テーブルの下に伏せながら、左腕の袖の裏から拳銃を取り出して安全装置を下げた。


「正気か!?」


一瞬の驚きを隠せなかった。


「正気よ!」


「判った。私が1階に飛び込んで注意を引き付けるから、2階から援護して、いい?」


彼女に怪我でもあったら私が困るが、リュウコの表情からして2回も逃げろと行っても聞かなそうだ。


援護なら戦うことになるだろうし。


「・・・判ったわ」


自分の拳銃をコートの懐から取り出して、立ち上がった。


「先に警察に通報して」




リュウコにそう言って、光学迷彩を起動させてからフェンスの手すりに駆け上がり1階にいる強盗の1人の頭上から踏みつけて着足した。


他の強盗は、他の警備員と銃撃戦をしている。


気絶した強盗のうめき声がすると、エネルギー兵器を持った凍結主がこちらを振り向き、冷気を発射した。

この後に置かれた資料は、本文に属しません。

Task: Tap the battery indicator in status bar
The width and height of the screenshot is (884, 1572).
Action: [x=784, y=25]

反射的に左へ滑って回避したが、それでも寒気は感じた。


こいつときたら厚手のジャンパーをしている。


しかもおまけに防弾マスクとヘルメットも装備してるときた。


仕返しに拳銃を4発5発と胴体や頭に目掛けてに発砲しつつも、


被弾した反動でよろけるが、ジャンパーに仕込んである防弾ベストが露になった。


「後ろにもいるぞ!」


標準を追いつつ、凍結主が仲間に叫ぶ。


目出し帽の2人が突先に振り向くが、片方が振り向いたときに頭を撃ち抜かれる。隙を突かれたのだろう。

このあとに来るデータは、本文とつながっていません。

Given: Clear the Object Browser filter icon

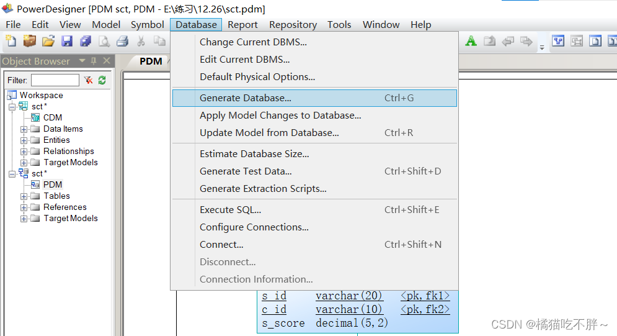Looking at the screenshot, I should 88,80.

気を盗られていたもう片方の強盗を、引き金を引いて眉間を撃った。


エネルギー放射器の銃口が再びこちらに向いた。


「よくもやってくれたな!」


凍結主が怒鳴ると共にビームが噴射される。


回避するが、凍結主が執拗に標準追っている。


凍結主の防弾ヘルメットの隙間から、瞳の中で赤い光が点滅していたのが見えた。


「こっちよ!デカブツ!」


上の階からリュウコがデザートイーグルで掩護射撃してくれた。


凍結主の防弾着にはいくつかの傷が付く。


どうやらオーグメンテーションを施しているようだ。


電脳をハッキングしてなんとか鎮圧に持っていけるだろうか。


凍結主が再びエネルギーを放射してきた。


それを反射的に避け、凍結主の背後へと回り込んで足元にあったガラス片を素早く手に取り、凍結主の後頭部を引き裂く。


羽交い締めしつつ露になった後頭部の挿入口へ、腕からプラグを取り出して挿入口にプラグを押込み電脳へハッキングを試みる。


凍結主の抵抗力を押さえつけながらプラグが取れないように飼い慣らす。


視界に羽交い締めした相手の電脳にあるデータがキューブとなって半透明に現れた。


データ群の中の神経コントロールを突いて電子ウィルスを送る。


このウィルスは、脳核によって制御されている義体を乗っ取ることができる。


コマンドプロントが起動し、文字の群れが上から下へ流れて行く。


凍結主はうめき声を上げ続ける。


早速、自動的にハッキングが行われて、バチバチと火花が凍結主の両肩からほんの少しの煙とともに生じ、身体中が硬直したかのようにじたばたしなくなった...。


外からサイレンの音がする。


「残念だったな強盗ども、こうなるとは思わなかっただろう?」


凍結主を羽交い締めしながら強盗の仲間に問う。


「クソッ・・・」


強盗の一人がマスクの裏から苦い顔を浮かばせがら呟く。


 その時、フロアに物が転がり落ちてきたような音がし、


物から一瞬発火して白い煙幕がじわじわと出てきた。


 物が転がってきたのはスモークグレネードが展開されたのだろう。


「警察だ!」


声がして、煙幕の向こう側から人影と赤い光が迫ってくる。


煙幕が薄まると、包囲するかの如く銃を構えこちらに狙いを定める機動隊が姿を露にした。


 機動隊員達のマシンガンに付けられた照準器から発する赤いレーザー線が四方から視界を妨げるように


眩しく照らされている。


動くなと言わんばかりに...。